A Question Of gender Roles in The Pardoner’s Tale
In our society today, feminism is an extremely loaded topic. Some would say it is a futile and or unnecessary fight, while others proclaim its eminent importance. Still others refuse to form an opinion, and some don’t even care. Feminism has been around for a few hundred years, and the fight over it has gone on for decades. Even in the early 1300’s, during the time of Geoffrey Chaucer, the idea of women having rights, and which ones they should be, was a controversial issue, as well as a part of Chaucer’s society. Throughout The Canterbury Tales, Chaucer criticizes and satirizes elements of his society. In “The Pardoner’s Tale,” Chaucer critiques and satirizes the corrupt attitude of the religious leaders in the 1300’s. In the “Wife of Bath’s Tale,” Chaucer critiques the corrupt religious leaders of his time, as well as the place of women in his society.
The first way that Geoffrey Chaucer critiques his society is by satirizing the religious leaders. Chaucer uses the characters in his story to represent people or groups that existed in his society. For example, in “The Pardoner’s Tale” Chaucer uses the Pardoner to represent the clergy of his time. The Pardoner was unabashedly greedy, which was a common attitude among the clergymen in that time. When the Pardoner introduces his tale to the pilgrims, he begins like this: “let me briefly make my purpose plain/ I preach for nothing but for greed of gain” (1-2). The Pardoner’s introduction depicts the greedy mentality of the Pardoner, as well as display that his sole motivation for preaching was not to honor God, or to help people grow closer to God. His only motivation was his greed. Further along in the prologue to “The Pardoner’s Tale,” there is another example of the Pardoner’s greed. This occurs when the Pardoner says, “Covetousness is both the root and stuff/ Of all I preach” (11-12). The Pardoner’s words demonstrate the selfish lifestyle lived by the Pardoner. He was so greedy that he taught about greed to make other people feel guilty about it, so that they would give more to the church, which ultimately meant that all the money went to him.

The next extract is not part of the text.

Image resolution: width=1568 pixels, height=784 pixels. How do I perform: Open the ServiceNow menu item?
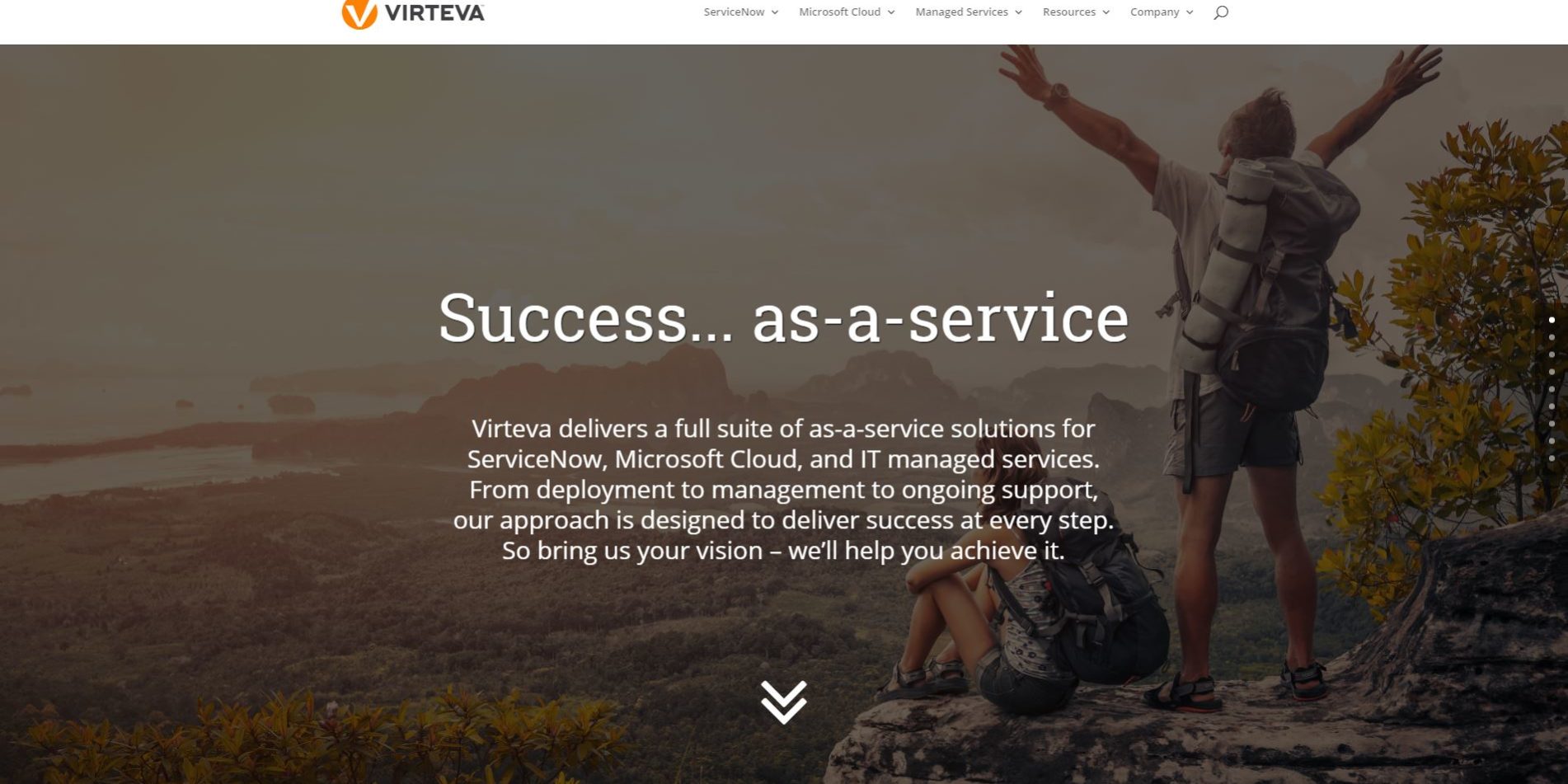coord(734,12)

In addition to critiquing the corrupt religious leaders of his era, Geoffrey Chaucer satirizes the role of women in his society through the “Wife of Bath’s Tale.” During Chaucer’s time, women didn’t have very many rights, and they were often seen as vulnerable, weak, and easily exploitable. The wife of bath was the opposite of these characteristics. Chaucer used the wife of bath to represent what women in his society wanted. in “The Wife of Bath’s Tale,” when the old woman is helping the knight discover the answer to the queen’s question, the old woman says that, “A woman wants the self-same sovereignty/ Over her husband as over her lover” (214-215). The old woman’s statement exemplifies Chaucer’s belief that what women really want is control. Another example of this is when the wife of Bath, at the very end of her tale says, “ may Christ Jesus send/ Us husbands meek and young…/And-Jesu hear my prayer!- cut short the lives/ Of those who won’t be governed by their wives” (434-438). The wife of Bath represents An aspect of women’s rights in the 1300s that Chaucer critiques is how women were treated. Through the wife of Bath, Chaucer points back to history, when women were treated differently. While telling the story about the girl being raped by the knight, the Wife of Bath says that, “This act of violence made such a stir/ So much petitioning to the king for her [the maiden]” (65-66). To further emphasize this, a little later in the story, the wife of Bath says, “It seems that then the statutes took that view [regarding rape]” (69). In both places in the story, Chaucer, through the wife of Bath, is saying that in that earlier time, leaders would actually do something to protect a woman. Chaucer is saying that women ought to have some basic rights, and are not just things to be trampled upon. Chaucer is also saying that in his society, the raping of women, and other crimes similar, were not regarded as an extreme evil. Chaucer sees the shift in attitude toward women as a negative thing, that should be changed.
Geoffrey Chaucer satirizes and critiques elements of his society, all through The Canterbury Tales. Chaucer uses the “Wife of Bath’s Tale to satirize the desire of women, as well as to critique women’s role in the 1300s. Chaucer also uses “The Pardoner’s Tale” to both satirize and critique the clergymen, and their corrupted mindset, in his society. Society, both in Chaucer’s day, and ours, changes over time. Feminism has been an issue that comes and goes throughout history. As Christians however, we know exactly what role women should play in society. Women are man’s helper, and are called to submit themselves to their husbands. However, men also have their roles laid out for them. They are to love their wives like Christ loved the church. This is the way God intended men and women to live and relate.